Figure 3. Activation of PSAM4-GlyR depolarizes D1-MSNs and does not inhibit firing.

Figure 3.

(A) In PSAM4-GlyR+ neurons, activation of PSAM4-GlyR with uPSEM792 (10 and 50 nM) significantly depolarized the membrane potential (Vm) compared to control (non-PSAM4-GlyR) neurons, measured in current-clamp (two-way ANOVA with Sidak’s multiple comparisons test). (B) Representative traces of current-clamp recordings from a control (top) or PSAM4-GlyR+ neuron (bottom). Action potential firing was evoked by somatic current injection (250 pA, 2 s) in aCSF (left) and 50 nM uPSEM792 (right).

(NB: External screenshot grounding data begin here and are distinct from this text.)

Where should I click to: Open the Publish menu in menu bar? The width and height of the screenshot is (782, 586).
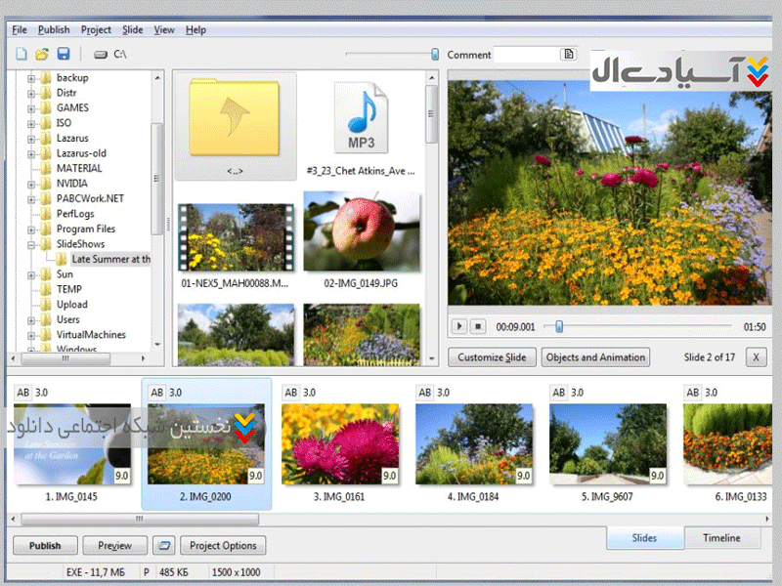[x=54, y=30]
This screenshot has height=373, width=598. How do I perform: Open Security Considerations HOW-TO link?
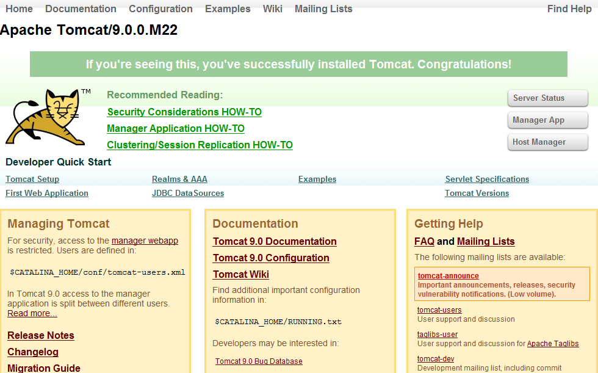click(x=184, y=112)
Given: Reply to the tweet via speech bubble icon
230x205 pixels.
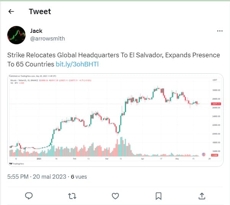Looking at the screenshot, I should point(29,196).
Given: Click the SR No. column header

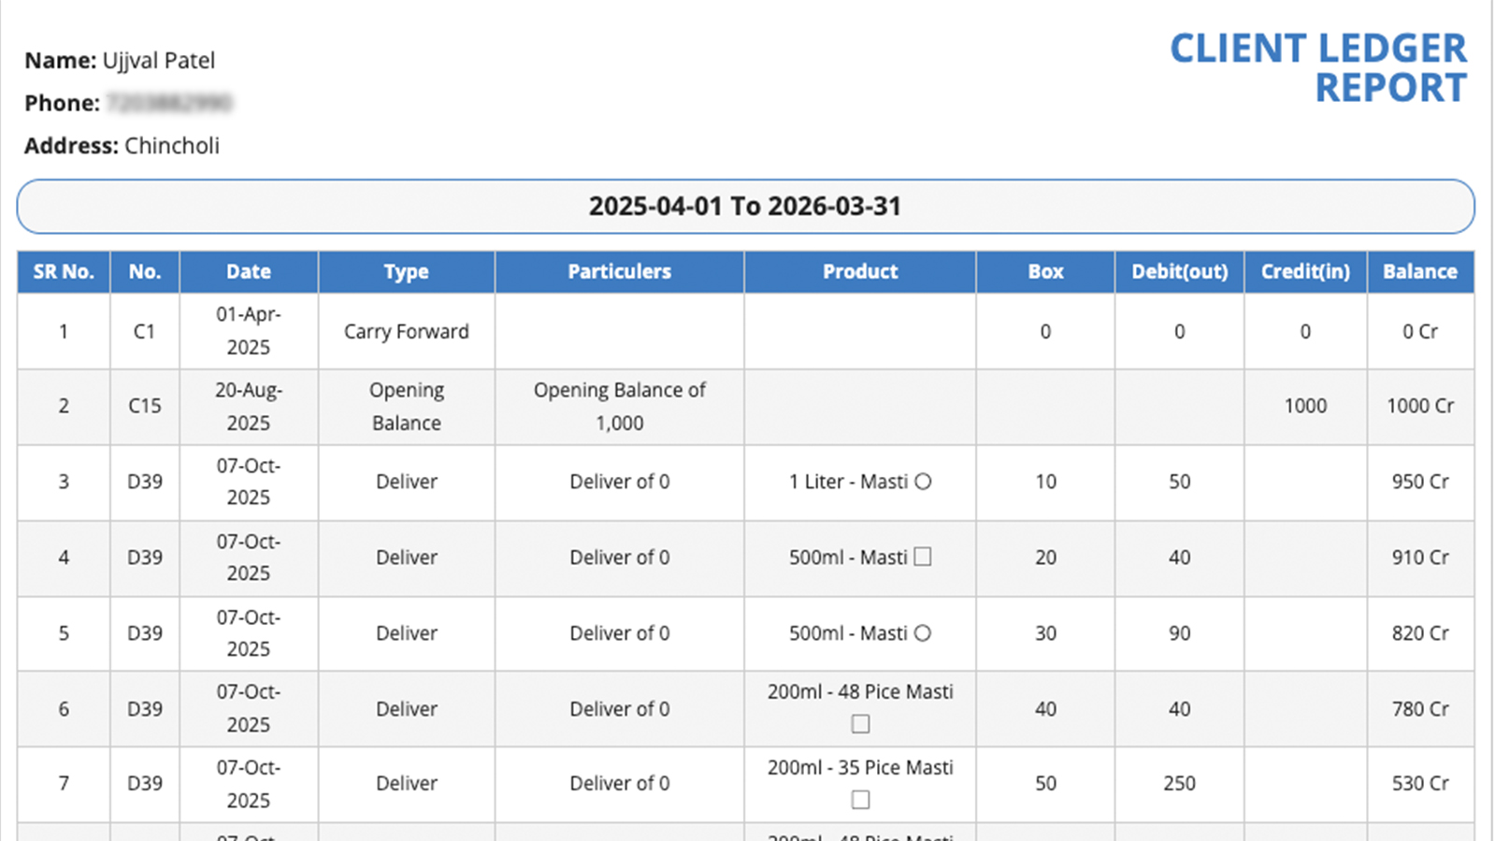Looking at the screenshot, I should click(64, 272).
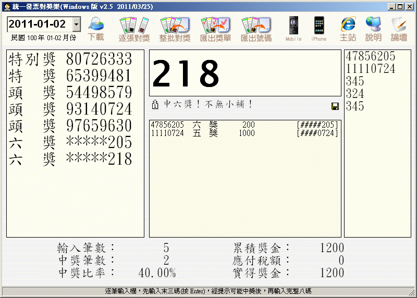Open the 主站 main website icon
Viewport: 417px width, 298px height.
(x=348, y=29)
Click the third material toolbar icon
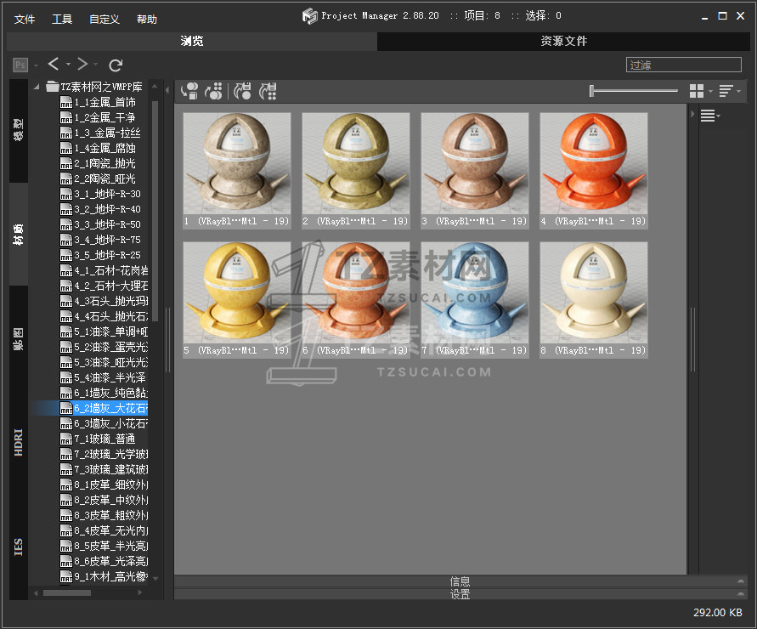Image resolution: width=757 pixels, height=629 pixels. click(242, 91)
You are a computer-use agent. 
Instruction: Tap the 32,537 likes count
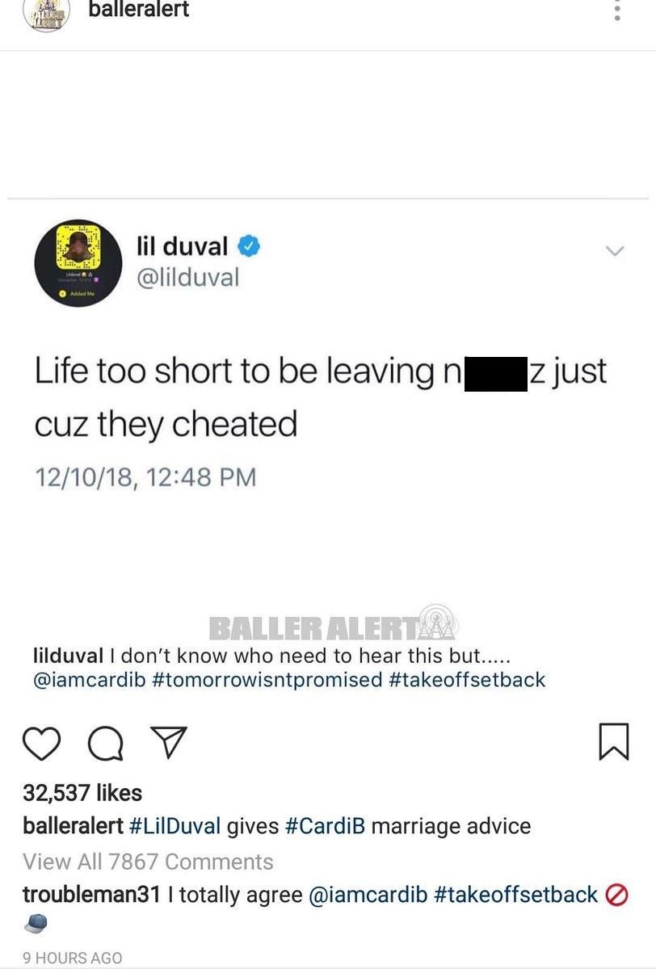click(82, 793)
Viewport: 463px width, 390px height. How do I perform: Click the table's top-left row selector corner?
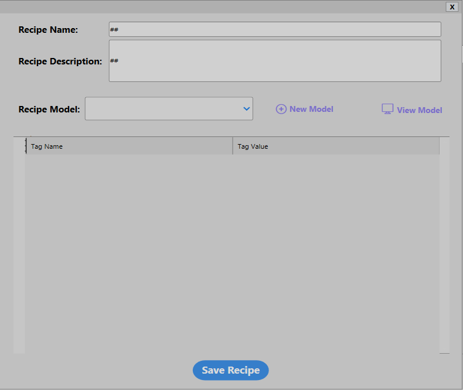pos(19,146)
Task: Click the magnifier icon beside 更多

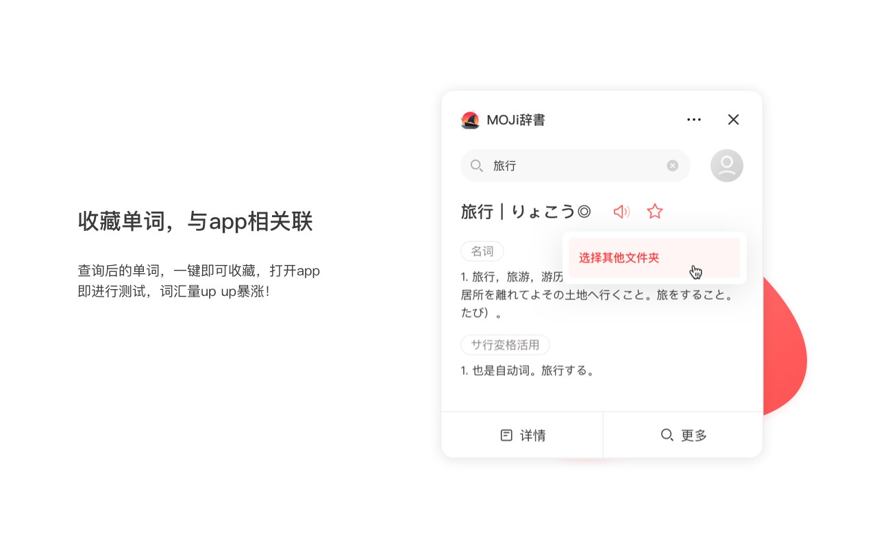Action: (667, 435)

Dashed line is −80 mV. (C) Distribution of firing response of PSAM4-GlyR+ neurons after 10 or 50 nM uPSEM792 application. In 10 nM uPSEM792, 14/14 neurons continued to fire with current injection. In 50 nM, 9/16 neurons fired with current injection (induced firing), 1/16 fired spontaneously without a current injection (spont. firing), and 6/16 went into depolarization block (DP block). (D) Representative traces of current-clamp recordings from a PSAM4-GlyR+ neuron that went into depolarization block with uPSEM792. Response to somatic current injection (250 pA, 2 s) in aCSF (gray) and after uPSEM792 application (black). The membrane potential in uPSEM792 was more depolarized than the potential where the neuron entered depolarization block in aCSF. Dashed line is −80 mV. (E) Plot of change in the minimum current needed to induce firing (approximate rheobase: ~rb) induced by uPSEM792 (10 and 50 nM) in control (gray) and PSAM4-GlyR+ (black) in cells that continued to fire (10/16). No significant change of ~rb was observed. (F) Plot of number of action potentials (APs) fired versus injected current in control neurons in aCSF (open) and in uPSEM792 (closed). No significant difference was observed. (G) Plot of AP firing frequency versus injected current in control neurons in aCSF (open) and in uPSEM792 (closed). No significant difference was observed. (H) Plot of number of APs fired versus injected current in PSAM4-GlyR+ neurons in aCSF (open) and in uPSEM792 (closed). No significant difference was observed. (I) Plot of AP firing frequency versus injected current in PSAM4-GlyR+ neurons in aCSF (open) and in uPSEM792 (closed). No significant difference was observed. Line and error bars represent means ± SEM, * indicates statistical significance, ns denotes not significant.

Figure 3—source data 1. PSAM4-GlyR does not inhibit firing of D1-MSNs (source data).